Dana returned to work the following day, still sick but overwhelmed with so much work responsibility. Staying home was no relief.
Looking back, it was also the day that we reclaimed our lives and started living again.
That entire morning, the owners, now working in an office several hours away, pounded Dana with work assignments via text, email, and phone call. Still sick and feverish, she handled it well. (Dana is MUCH better at this stuff than me.)
At the end of a command from one of the owners, Dana replied with a simple, “Gotcha.”
The owner’s reply?
“Never reply to me with a ‘gotcha.’ Your correct response is ‘the task is complete.’”
I’d never seen anything like it. The task is complete. That’s the response she commanded.
We finished the day and went for cheap fast food at a Hardees. As bad as the day had been, we feared tomorrow might get worse. And the next day, and the next.
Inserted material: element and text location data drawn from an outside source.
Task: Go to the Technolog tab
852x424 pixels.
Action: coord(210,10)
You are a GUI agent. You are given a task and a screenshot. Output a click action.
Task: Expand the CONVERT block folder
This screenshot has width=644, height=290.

Dana looked at me. I looked at her.
“Are you thinking what I’m thinking?” I asked.
“I think so.
“Let’s blow this joint.”
That evening, we dropped our keys in a business mailbox, went home, slept like babies, got up early and packed to go home. We never spoke another word to those maniacs. And we literally cheered and sang and celebrated the drive home.
We reflect on it as one of the pivotal moments in our marriage. Solid. Together. One.
Sometimes you have to follow your gut.